Chapter 15 - Pseudoxanthoma elasticum

Abstract

Pseudoxanthoma elasticum (PXE) is characterized by elastic tissue fragmentation and calcification. The deterioration of elastic fibers leads to characteristic yellowish papules and plaques (pseudoxanthomas) and retinal angioid streaks. Although these findings may begin in childhood, the diagnosis is typically not made until the second or third decade after the skin and retinal findings become more prominent. Cerebrovascular complications include brain infarction due to narrowing and occlusion of cerebral arteries and aneurysm formation. Intracranial hemorrhage can occur in the absence of aneurysm, and gastrointestinal hemorrhage is common.

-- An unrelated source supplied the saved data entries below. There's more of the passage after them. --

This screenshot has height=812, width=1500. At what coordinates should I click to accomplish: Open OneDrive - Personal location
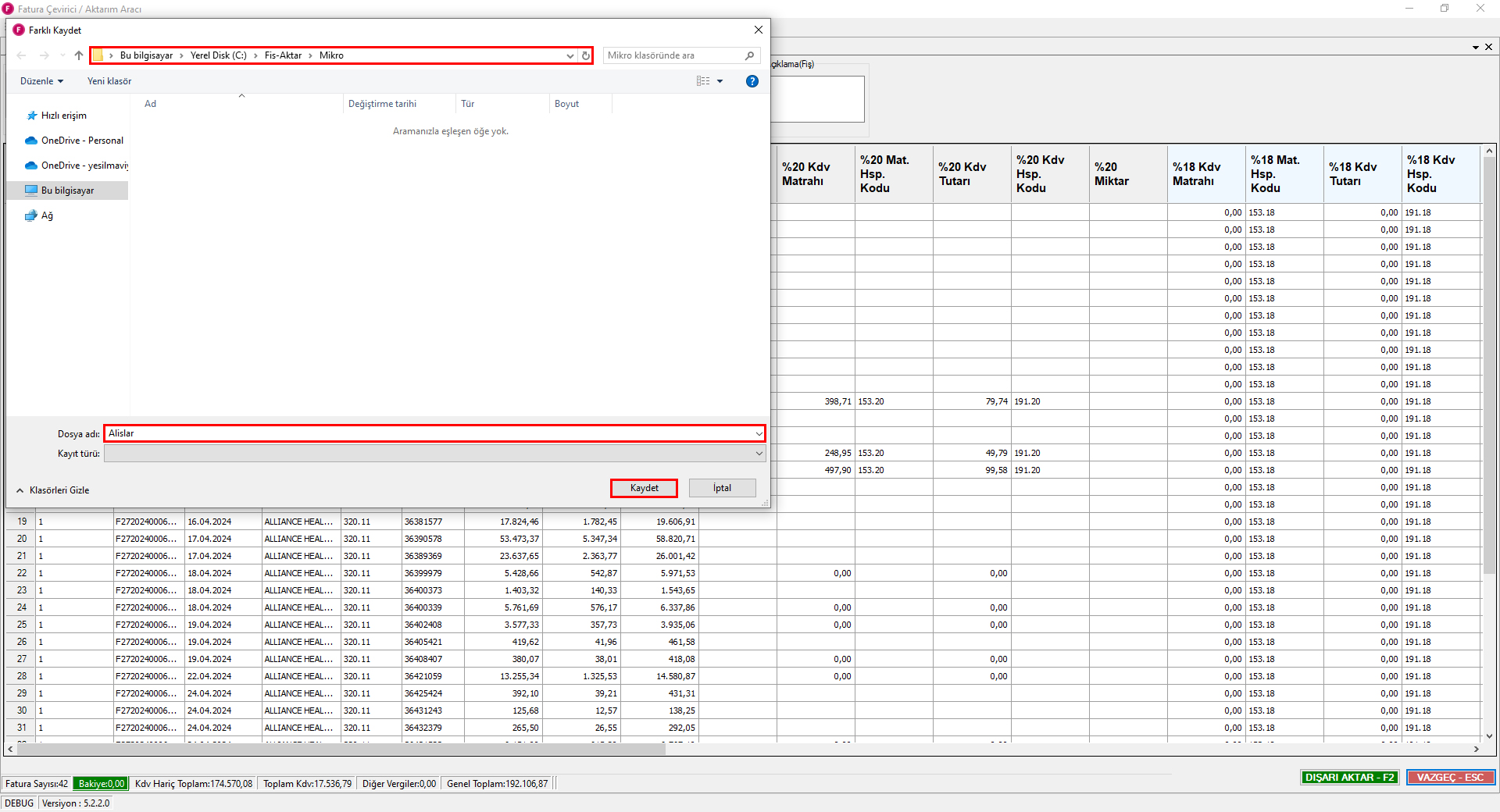tap(81, 141)
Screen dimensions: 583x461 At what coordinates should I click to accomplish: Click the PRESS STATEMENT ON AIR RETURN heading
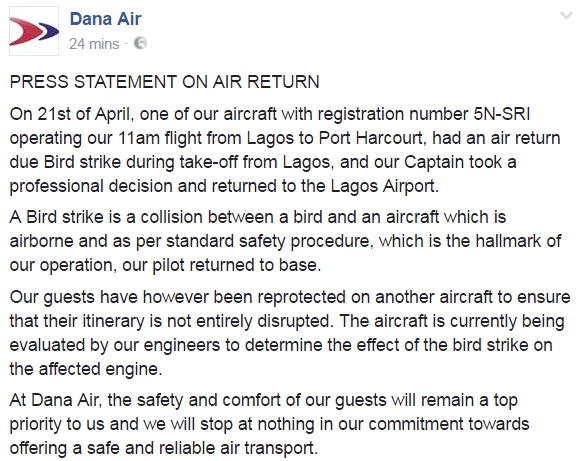(x=164, y=82)

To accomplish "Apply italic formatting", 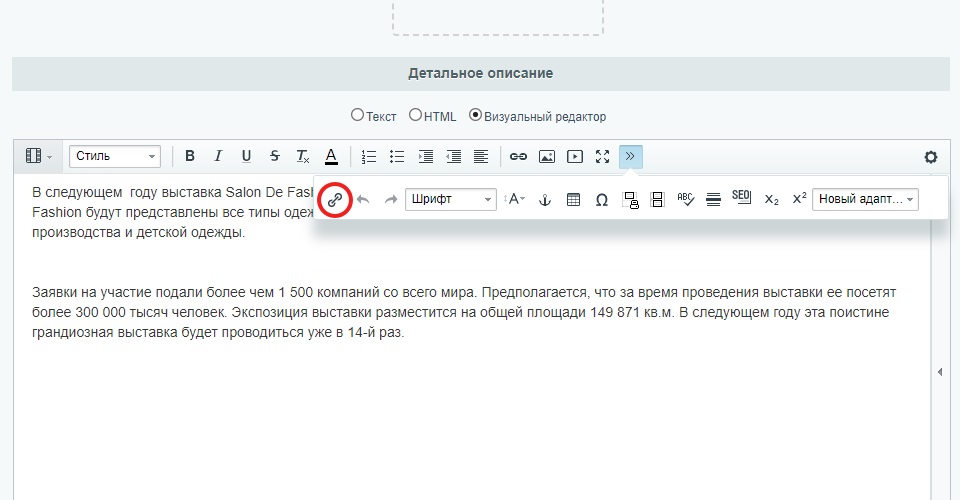I will (218, 157).
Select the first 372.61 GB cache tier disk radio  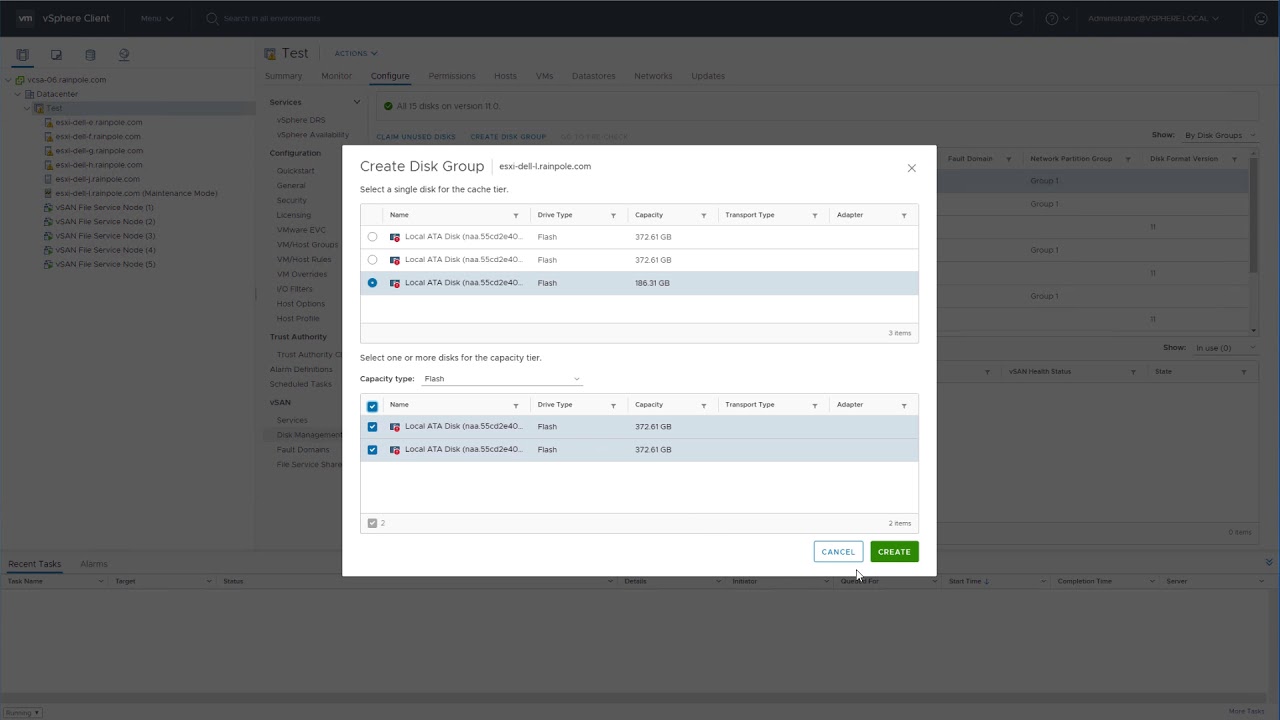372,237
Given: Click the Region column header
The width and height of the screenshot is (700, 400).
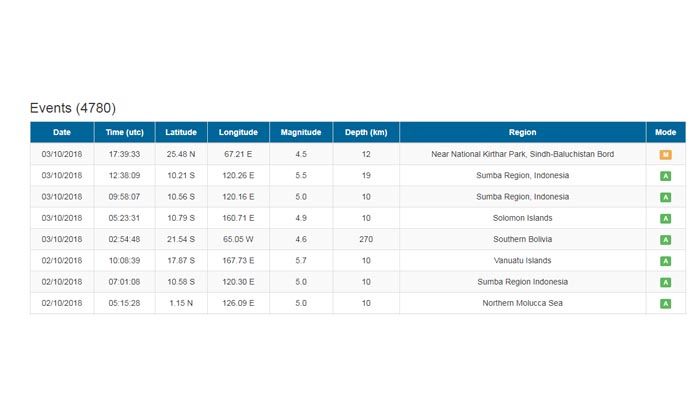Looking at the screenshot, I should [522, 132].
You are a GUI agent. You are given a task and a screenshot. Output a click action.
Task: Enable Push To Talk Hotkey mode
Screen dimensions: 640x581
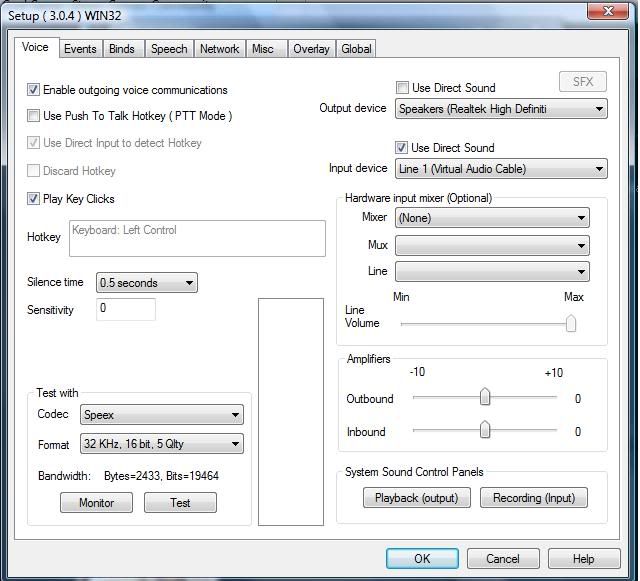click(34, 116)
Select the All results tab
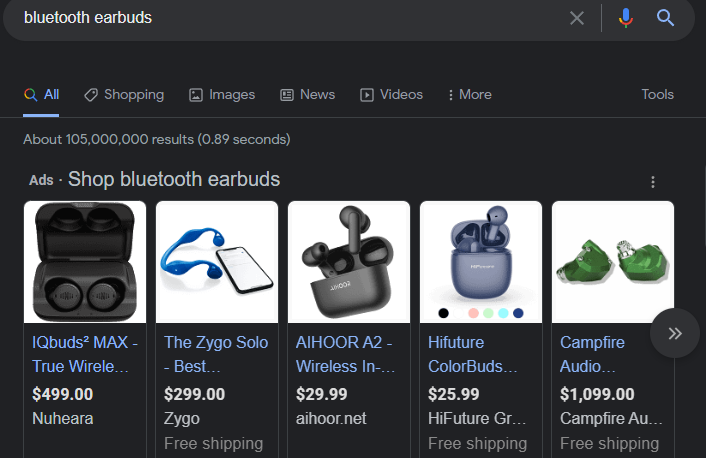 click(42, 94)
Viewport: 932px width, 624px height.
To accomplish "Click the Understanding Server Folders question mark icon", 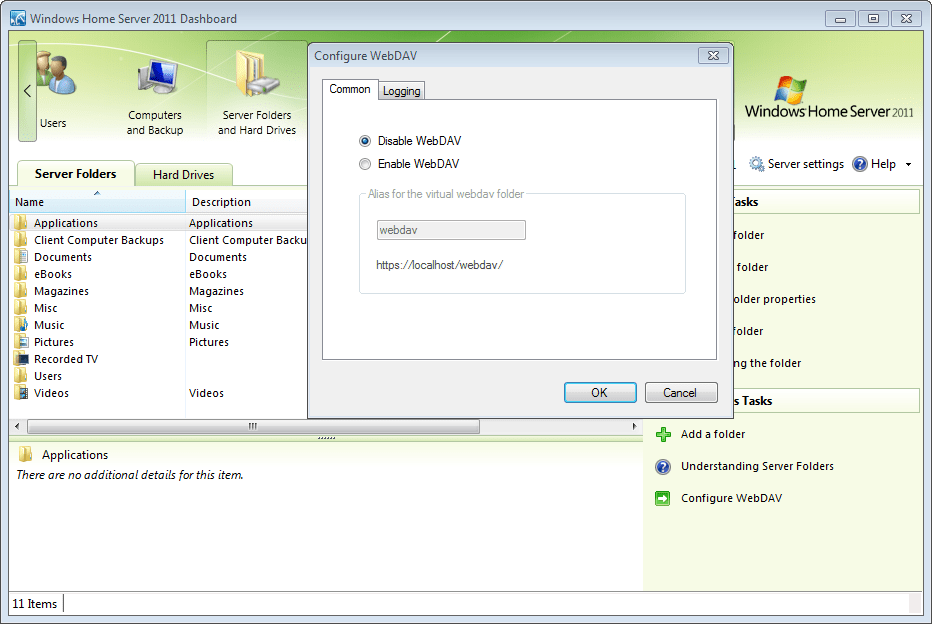I will pyautogui.click(x=661, y=466).
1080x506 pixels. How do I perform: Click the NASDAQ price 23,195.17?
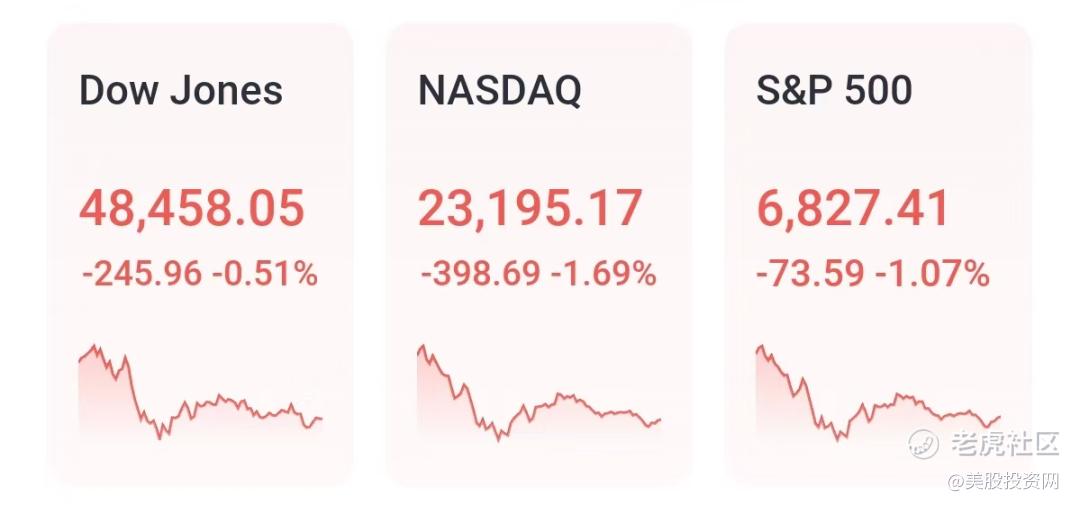(x=529, y=210)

Peripheral arterial vascular disease can lead to intermittent leg claudication. A skin biopsy often demonstrates calcified elastic fibers, even in a mildly affected area of skin. The inheritance is autosomal recessive, although heterozygotes may exhibit some features of the disease. PXE is due to mutation of the ABCC6 gene on chromosome 16. There is no treatment, but certain lifestyle modifications may limit the complications. The potential for retinal hemorrhage has led to recommendations for limitations of contact sports or other activities that might facilitate eye trauma. Other recommendations include maintaining a normal lipid profile, avoidance of aspirin and nonsteroidal anti-inflammatory agents, and limiting dietary calcium intake.